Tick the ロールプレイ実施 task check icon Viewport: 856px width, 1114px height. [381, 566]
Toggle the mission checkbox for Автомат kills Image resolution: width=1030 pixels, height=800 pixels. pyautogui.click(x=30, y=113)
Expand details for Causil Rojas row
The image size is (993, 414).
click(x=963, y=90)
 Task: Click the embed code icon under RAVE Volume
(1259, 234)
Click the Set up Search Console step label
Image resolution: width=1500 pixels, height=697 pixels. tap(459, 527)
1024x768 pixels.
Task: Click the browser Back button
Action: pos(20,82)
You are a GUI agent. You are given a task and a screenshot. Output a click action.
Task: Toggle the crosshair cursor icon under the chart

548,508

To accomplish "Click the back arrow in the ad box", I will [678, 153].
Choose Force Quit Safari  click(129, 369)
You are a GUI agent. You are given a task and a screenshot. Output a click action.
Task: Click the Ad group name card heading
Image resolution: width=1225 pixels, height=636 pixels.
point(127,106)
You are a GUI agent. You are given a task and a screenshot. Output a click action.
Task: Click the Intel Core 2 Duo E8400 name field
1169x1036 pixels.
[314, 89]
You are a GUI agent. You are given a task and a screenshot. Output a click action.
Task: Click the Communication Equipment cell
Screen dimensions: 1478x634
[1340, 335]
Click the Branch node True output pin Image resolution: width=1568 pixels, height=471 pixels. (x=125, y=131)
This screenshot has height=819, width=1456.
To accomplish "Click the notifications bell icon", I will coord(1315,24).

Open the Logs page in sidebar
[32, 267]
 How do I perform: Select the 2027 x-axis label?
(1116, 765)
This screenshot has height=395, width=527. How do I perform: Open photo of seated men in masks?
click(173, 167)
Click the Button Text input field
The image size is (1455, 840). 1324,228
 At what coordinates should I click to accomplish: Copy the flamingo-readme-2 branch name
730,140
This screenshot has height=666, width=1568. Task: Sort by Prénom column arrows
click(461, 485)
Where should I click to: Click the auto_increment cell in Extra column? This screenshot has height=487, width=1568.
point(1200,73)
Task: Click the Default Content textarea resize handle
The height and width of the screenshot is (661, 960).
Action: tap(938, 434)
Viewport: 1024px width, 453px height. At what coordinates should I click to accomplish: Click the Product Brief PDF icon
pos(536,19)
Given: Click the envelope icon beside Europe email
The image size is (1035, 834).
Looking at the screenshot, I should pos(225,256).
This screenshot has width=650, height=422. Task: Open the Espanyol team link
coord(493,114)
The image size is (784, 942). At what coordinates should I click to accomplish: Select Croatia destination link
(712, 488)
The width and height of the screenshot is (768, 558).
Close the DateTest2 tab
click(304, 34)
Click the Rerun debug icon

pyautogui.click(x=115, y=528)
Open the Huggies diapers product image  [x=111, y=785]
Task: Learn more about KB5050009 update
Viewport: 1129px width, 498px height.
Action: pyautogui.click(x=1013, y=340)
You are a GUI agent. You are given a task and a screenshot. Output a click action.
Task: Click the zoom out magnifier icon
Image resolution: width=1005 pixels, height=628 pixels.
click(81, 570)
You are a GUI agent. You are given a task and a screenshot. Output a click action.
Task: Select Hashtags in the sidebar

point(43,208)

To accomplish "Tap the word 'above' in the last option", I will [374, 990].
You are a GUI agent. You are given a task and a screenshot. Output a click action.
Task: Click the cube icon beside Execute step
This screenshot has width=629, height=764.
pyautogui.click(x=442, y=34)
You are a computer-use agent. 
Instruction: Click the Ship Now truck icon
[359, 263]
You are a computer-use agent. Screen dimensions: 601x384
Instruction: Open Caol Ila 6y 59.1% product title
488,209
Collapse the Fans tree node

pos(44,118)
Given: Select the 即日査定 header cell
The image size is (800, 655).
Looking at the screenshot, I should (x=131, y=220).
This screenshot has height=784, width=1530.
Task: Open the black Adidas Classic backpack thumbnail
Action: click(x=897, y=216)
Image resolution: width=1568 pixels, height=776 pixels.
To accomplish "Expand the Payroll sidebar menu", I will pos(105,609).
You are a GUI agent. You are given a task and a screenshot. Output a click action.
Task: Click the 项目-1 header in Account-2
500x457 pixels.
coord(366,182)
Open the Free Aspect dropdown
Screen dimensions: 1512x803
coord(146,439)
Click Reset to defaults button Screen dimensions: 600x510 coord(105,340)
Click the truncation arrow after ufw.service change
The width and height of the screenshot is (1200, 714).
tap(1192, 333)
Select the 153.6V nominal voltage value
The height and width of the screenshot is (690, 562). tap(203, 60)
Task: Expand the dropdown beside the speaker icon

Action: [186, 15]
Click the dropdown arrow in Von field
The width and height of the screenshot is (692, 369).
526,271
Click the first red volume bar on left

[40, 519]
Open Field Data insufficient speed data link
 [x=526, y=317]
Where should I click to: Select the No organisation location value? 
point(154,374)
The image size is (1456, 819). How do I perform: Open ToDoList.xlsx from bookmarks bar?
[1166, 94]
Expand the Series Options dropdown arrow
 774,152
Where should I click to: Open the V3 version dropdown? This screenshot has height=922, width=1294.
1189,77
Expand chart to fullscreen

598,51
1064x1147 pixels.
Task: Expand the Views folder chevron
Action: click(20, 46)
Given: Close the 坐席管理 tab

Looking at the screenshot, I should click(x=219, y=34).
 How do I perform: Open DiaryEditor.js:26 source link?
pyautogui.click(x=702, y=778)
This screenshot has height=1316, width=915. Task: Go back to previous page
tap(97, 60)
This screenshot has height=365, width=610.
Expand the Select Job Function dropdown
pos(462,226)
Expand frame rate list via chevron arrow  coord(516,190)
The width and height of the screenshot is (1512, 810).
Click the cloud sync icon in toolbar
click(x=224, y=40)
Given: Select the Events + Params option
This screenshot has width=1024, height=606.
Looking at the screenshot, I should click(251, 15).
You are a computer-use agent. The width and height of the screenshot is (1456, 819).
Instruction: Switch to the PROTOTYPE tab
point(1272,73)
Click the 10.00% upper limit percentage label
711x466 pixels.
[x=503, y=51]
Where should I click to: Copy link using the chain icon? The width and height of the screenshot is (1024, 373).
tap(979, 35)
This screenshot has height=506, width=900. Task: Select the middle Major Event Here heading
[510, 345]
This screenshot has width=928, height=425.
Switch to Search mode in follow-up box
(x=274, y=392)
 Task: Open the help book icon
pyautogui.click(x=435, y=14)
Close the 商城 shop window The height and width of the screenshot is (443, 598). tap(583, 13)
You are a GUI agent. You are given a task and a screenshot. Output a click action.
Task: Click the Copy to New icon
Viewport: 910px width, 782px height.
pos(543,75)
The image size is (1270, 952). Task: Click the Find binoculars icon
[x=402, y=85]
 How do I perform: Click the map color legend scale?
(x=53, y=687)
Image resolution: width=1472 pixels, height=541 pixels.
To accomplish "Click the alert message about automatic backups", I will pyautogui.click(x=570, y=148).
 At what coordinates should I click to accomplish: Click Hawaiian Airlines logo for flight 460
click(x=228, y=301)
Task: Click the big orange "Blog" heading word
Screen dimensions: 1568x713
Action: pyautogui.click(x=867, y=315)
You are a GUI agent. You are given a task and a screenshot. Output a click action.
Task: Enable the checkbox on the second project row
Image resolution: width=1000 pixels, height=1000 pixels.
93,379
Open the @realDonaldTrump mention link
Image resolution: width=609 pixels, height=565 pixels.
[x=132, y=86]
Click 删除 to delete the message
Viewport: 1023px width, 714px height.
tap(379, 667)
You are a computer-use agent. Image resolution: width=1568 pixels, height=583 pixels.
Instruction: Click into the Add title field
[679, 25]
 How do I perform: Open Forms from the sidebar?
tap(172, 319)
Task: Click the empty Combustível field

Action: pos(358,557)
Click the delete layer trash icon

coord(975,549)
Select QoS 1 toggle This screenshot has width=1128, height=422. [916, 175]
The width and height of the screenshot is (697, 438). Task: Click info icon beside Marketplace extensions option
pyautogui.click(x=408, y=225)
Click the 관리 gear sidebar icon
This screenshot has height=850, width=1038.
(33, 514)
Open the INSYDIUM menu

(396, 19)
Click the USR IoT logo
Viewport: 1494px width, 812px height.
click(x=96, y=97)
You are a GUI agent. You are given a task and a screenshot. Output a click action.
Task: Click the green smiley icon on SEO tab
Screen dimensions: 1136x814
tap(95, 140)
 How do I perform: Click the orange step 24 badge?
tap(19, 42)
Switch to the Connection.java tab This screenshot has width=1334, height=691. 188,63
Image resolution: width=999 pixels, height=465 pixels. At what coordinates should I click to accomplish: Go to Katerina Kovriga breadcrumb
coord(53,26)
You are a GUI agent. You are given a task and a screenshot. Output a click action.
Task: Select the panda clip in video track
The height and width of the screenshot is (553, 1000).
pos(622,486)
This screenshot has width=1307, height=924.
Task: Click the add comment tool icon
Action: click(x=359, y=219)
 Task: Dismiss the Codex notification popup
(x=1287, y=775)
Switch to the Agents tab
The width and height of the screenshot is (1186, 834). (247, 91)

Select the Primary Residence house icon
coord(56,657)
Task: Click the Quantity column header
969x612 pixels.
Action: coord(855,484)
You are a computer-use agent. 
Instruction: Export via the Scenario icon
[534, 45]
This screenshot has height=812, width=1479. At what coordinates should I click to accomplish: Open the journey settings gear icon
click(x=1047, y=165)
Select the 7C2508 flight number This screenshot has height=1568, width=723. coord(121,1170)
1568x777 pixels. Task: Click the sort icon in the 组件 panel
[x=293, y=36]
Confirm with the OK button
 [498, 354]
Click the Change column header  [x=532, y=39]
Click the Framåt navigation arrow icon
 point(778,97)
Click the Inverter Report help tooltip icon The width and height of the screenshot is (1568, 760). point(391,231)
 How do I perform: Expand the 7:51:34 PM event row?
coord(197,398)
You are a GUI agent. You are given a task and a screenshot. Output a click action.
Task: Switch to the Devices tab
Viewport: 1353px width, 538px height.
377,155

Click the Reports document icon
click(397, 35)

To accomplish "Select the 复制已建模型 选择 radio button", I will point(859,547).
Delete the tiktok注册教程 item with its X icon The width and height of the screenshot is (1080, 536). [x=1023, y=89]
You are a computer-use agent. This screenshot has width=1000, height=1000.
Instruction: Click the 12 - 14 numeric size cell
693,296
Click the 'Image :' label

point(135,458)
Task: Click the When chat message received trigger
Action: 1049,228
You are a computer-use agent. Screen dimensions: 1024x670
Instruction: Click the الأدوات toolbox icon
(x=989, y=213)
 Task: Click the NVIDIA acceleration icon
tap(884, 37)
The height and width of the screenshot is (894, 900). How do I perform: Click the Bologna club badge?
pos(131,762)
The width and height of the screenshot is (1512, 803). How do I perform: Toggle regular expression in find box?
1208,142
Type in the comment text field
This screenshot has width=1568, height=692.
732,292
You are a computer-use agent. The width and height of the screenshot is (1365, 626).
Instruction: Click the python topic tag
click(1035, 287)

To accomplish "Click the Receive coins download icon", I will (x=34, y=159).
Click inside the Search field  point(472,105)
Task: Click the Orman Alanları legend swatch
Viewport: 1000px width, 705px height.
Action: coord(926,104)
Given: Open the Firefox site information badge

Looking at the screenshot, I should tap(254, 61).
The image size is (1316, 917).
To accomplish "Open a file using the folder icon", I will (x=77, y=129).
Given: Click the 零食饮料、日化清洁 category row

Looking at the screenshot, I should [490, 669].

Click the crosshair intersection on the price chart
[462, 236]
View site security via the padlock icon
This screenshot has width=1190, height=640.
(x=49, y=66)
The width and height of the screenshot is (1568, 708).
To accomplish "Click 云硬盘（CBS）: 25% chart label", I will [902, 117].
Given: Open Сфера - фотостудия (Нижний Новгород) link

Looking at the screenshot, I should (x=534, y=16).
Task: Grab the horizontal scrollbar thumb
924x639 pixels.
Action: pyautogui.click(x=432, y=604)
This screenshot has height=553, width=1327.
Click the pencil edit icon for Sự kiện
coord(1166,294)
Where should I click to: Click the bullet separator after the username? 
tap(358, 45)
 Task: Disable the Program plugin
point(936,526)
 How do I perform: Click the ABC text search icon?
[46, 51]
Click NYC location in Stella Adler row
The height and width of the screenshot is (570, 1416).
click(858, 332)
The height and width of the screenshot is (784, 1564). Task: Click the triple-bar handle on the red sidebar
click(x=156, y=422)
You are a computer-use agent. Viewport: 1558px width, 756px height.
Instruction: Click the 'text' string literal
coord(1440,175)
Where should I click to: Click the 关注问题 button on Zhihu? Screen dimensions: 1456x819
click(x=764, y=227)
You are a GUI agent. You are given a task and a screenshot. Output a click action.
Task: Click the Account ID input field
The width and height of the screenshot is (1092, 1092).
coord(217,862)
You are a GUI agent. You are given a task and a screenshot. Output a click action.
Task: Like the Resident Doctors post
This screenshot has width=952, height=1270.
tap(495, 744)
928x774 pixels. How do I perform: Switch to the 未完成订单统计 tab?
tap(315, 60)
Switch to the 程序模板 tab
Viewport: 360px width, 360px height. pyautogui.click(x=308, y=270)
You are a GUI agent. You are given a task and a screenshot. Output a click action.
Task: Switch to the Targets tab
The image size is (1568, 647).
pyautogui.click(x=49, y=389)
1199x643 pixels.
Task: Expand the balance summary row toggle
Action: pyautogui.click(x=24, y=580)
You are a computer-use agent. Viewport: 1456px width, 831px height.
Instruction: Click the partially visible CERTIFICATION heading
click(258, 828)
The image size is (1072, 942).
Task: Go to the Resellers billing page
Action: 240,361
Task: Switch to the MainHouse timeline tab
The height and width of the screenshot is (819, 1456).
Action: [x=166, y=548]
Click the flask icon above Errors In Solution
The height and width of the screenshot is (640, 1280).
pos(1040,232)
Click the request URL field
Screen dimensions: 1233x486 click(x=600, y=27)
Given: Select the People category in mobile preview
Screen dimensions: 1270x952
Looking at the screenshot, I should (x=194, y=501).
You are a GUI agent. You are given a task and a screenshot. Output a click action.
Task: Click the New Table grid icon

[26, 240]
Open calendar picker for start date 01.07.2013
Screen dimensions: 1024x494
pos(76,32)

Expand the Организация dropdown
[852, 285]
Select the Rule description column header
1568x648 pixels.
* * * * *
指示: リストの冒頭から「click(173, 167)」を含む行まで、その行も含めてすべてを一字一句違えずに書き写すこと。

解答:
Tick the ロールプレイ実施 task check icon Viewport: 856px width, 1114px height. [381, 566]
Toggle the mission checkbox for Автомат kills Image resolution: width=1030 pixels, height=800 pixels. pyautogui.click(x=30, y=113)
Expand details for Causil Rojas row
The image size is (993, 414).
click(x=963, y=90)
 Task: Click the embed code icon under RAVE Volume
(1259, 234)
Click the Set up Search Console step label
Image resolution: width=1500 pixels, height=697 pixels. tap(459, 527)
1024x768 pixels.
Task: Click the browser Back button
Action: pos(20,82)
You are a GUI agent. You are given a task and a screenshot. Output a click action.
Task: Toggle the crosshair cursor icon under the chart

548,508

To accomplish "Click the back arrow in the ad box", I will [678, 153].
Choose Force Quit Safari  click(129, 369)
You are a GUI agent. You are given a task and a screenshot. Output a click action.
Task: Click the Ad group name card heading
Image resolution: width=1225 pixels, height=636 pixels.
point(127,106)
You are a GUI agent. You are given a task and a screenshot. Output a click action.
Task: Click the Intel Core 2 Duo E8400 name field
1169x1036 pixels.
[314, 89]
You are a GUI agent. You are given a task and a screenshot. Output a click action.
Task: Click the Communication Equipment cell
Screen dimensions: 1478x634
[1340, 335]
Click the Branch node True output pin Image resolution: width=1568 pixels, height=471 pixels. (x=125, y=131)
This screenshot has height=819, width=1456.
To accomplish "Click the notifications bell icon", I will coord(1315,24).

Open the Logs page in sidebar
[32, 267]
 How do I perform: Select the 2027 x-axis label?
(1116, 765)
This screenshot has height=395, width=527. How do I perform: Open photo of seated men in masks?
click(173, 167)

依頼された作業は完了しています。